We've seen far too many trusting people end up in court because they did not have a good contract when they entered into agreements with others. I'm speaking from experience. We're not talking about a small investment, and we're talking about people that will have some emotional attachment to the situation and a fair amount of money at risk. Mix all that together and you have a recipe for trouble unless you have a set of rules in place. To tell someone they don't need those legally binding rules is irresponsible. As irresponsible as giving any other advice that should be reserved for professionals with the experience to know.


----------



## tomperanteau (Jun 4, 2009)

I actually consulted with one of the attorneys that has handled contract law here at my office (we were in a late meeting). She has handled business contracts as well as prenuptial agreements. She thought that it would be a very bad idea for anyone to enter into an agreement of this nature for the amount of money that may be spent on a sailboat without an agreement that would be legally binding.

I would hope that this young couple would consult with someone before they decide to lay their hard-earned cash down to jointly buy something this valuable.


----------



## Minnewaska (Feb 21, 2010)

Goodness sakes, Tom. The advice we are giving is to NOT buy the boat together. No need for legal advice or a contract. What's the block?


----------



## SHNOOL (Jun 7, 2007)

Stupid question... if you aren't committed enough to marry, what makes you think you are committed enough to buy a boat together? I'll crawl under my rock now.


----------



## windward54 (Apr 12, 2000)

Hey we bought a boat together, after we have been together for over 12 years. And we bought a house together about 6 years ago as well. The being married part wasn't important. We finally ended up making it legal when we tried to do estate planning.


----------



## KnottyGurl (Feb 8, 2011)

check your state laws on commanlaw, you may not have a paper that says your married but if you are considered commanlaw then it's mute as the law already sees you as married. and division of assests are done like a grumpy married couple getting divorced.

The fact that you question it already states you are worried, so donot put your cash in at all, have hime cover thhe costs as it will be is boat. Buy your own groceries when you over night and your good to go


----------



## wingNwing (Apr 28, 2008)

This could almost be a litmus test for a relationship, no? Don't get involved with someone who has the kind of mean streak that makes you think s/he would make a breakup ugly instead of civil. Assuming that test has been passed, it seems straightforward to title it in both names and set up a contract, tracking how much money each of you has put into the initial purchase, and the ongoing maintenance, and if necessary to sell, divide the assets in proportion to how much money was put in. Also design a way to account for the value of work you do yourself - how much would it cost to pay someone to scrape the varnish?


----------



## xymotic (Mar 4, 2005)

I just went through this, the ex GF bought the boat.

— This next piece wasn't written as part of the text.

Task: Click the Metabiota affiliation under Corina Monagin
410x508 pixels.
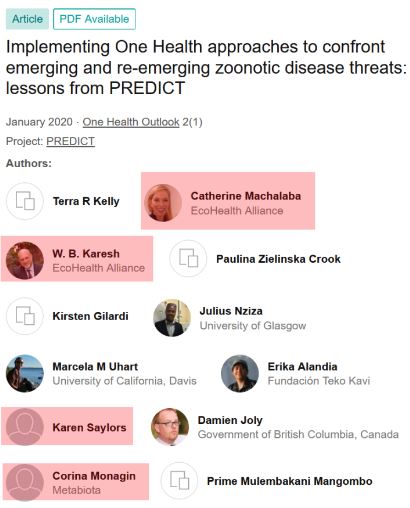Action: [x=76, y=490]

We broke-up and it was civil.

but...


Somehow all the money and time I spent on upgrades or slip and boat payments amounts to exactly nada.

OTOH, she spent a lot of time and energy on my house as well, and I kept that so I guess it all worked out.

Not to mention the fact that I was actually kinda emotionally attached to the boat.

It's definitely better to define very clearly up front who-pays for what.


----------



## Squidd (Sep 26, 2011)

Sorry, but I agree with Minnewaska !!


----------



## Bussy (Jul 19, 2007)

In Canada when you federally register a boat you get to name the owner(s) and how many of the 64 shares each owns. The split can be anything. Is there no such thing in the US?


----------



## xymotic (Mar 4, 2005)

Bussy said:


> In Canada when you federally register a boat you get to name the owner(s) and how many of the 64 shares each owns. The split can be anything. Is there no such thing in the US?


No, you'd have to draw up a partnership agreement and then that contract would be the point of contention in any court litigation.


----------



## GMC (Sep 14, 2009)

The dialog here is curious as the original poster specifically asked for advice on the law. One of the posters, who is a sailor and works at a law office and apparently is a participant in a shared ownership agreement is attacked for practicing law or advertising on this blog. He was just trying to help. To exclude opinions on the law from this blog would be like excluding opinions on engine repair or sail trim. For better or worse, the law is part of sailing. Anyway, my two cents for the original poster is that at the least she and her mate hold title jointly in the boat. If they want to keep better track of the pennies and sweat and the implications of a break up, they can do an agreement - with the understanding that agreements get broken and challenged and don't always guarantee a smooth division. Good luck to the couple involved. Have fun.


----------



## xymotic (Mar 4, 2005)

see this story for a 'worst case' scenario  Pacific Northwest Boating News: After rescue at sea, wife left to pick up the pieces of a broken dream | Three Sheets Northwest


----------